Cooler Memorial Day leads to hotter fishing action

Arkansas Wildlife Editor This most unusual of Memorial Day weekends in Arkansas, maybe in its history in terms of almost indescribably pleasant weather, was enough to get many people out enjoying the state's fisheries for a variety of species last week. Though water is still high in many lakes (still on the rise in some of the Army Corps of Engineers lakes in the northern part of the state while holding high but steady elsewhere), the fishing opportunities near the 'new' shorelines in the high lakes provided many catching chances, especially for bream and bass.

Walleye are still being caught at Greers Ferry Lake, too. Hybrid bass and stripers are coming on in the big lakes, we're told.

Catfish reports are on the rise; one spot to check out is in east Arkansas at Bear Creek Lake in the Mississippi River State Park.

Trout fishing has been a family affair for many this season, as the Yancey family showed us over the holiday. Justin Yancey sent us this photo of he and his kids having a blast on the White River around Norfork Lake, as 8-yearold Ava hooked a fish and 5-year old Gavin did the netting part, with dad holding on to the rod. This was on Saturday; two days later they took in Dry Run Creek for more fun trout fishing, a perfect kids and parents getaway. Even though Bull Shoals Lake and Norfork Lake are well above normal conservation pool, the Army Corps of Engineers is being careful releasing water that would push things too high on the trout steams below.

We're told that Greers Ferry Dam is on a 12-hour generation schedule now.

Check out all our Fishing Reports this week for tips and locations for some fun fishing that will suit all ages, starting with the East Side of Arkansas Bear Creek Lake & Storm

Creek Lake

Tyler Ball, park ranger at Mississippi River State Park (870-295-4040), said anglers at Bear Creek Lake report having great success in catching crappie and blue catfish within the last week.
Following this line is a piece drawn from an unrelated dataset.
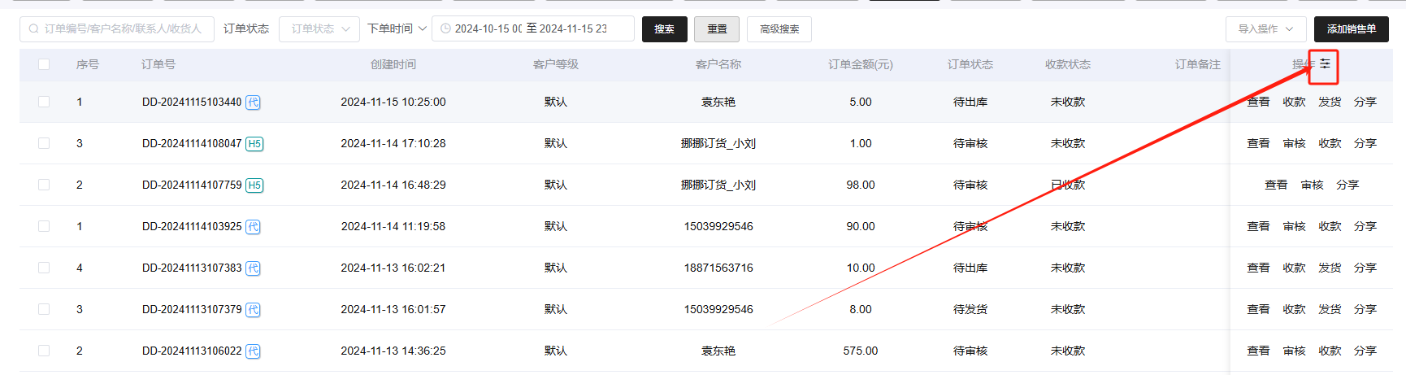Click the magnifier icon in the order search box
The width and height of the screenshot is (1406, 375).
pos(33,28)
Crappie have been reported to be biting at depths of 3-4 feet, particularly in coves. Artificial baits and minnows have grown to be the most popular for catching these wonderful tasting fish. Blue cats have also been on the menu. Anglers report having success catching blues in depths of 6-8 feet using mostly homemade baits.

Surveying has been completed for the construction of the spillway at Bear Creek Lake; however, the park is still waiting news from the U.S Forest Service on when the project will be started and an approximate date on completion.

At Storm Creek Lake within the state park, anglers report catching blue catfish within in the past week in depths of about 8 feet using homemade baits. “The fishing activity at Storm Creek Lake is starting to pick up, it seems,” Ball said. “We hope to hear more positive outcomes in these hot summer months!”

Cook’s Lake

The AGFC’s Wil Hafner at Cook’s Lake Conservation Education Center (870241-3373) said it continues to be the same story for Cook’s Lake due to the higher water from the White River, which ends up flooding the parking lot at the center. It will remain closed until water recedes enough, Hafner said.

He did make another trip over to Peckerwood Lake, just east from Slovak between Hazen and Stuttgart, this week; see his report under Central Arkansas.

Horseshoe Lake

Kent Williams of Oxbow Guide Service (870-2787978) had no new reports.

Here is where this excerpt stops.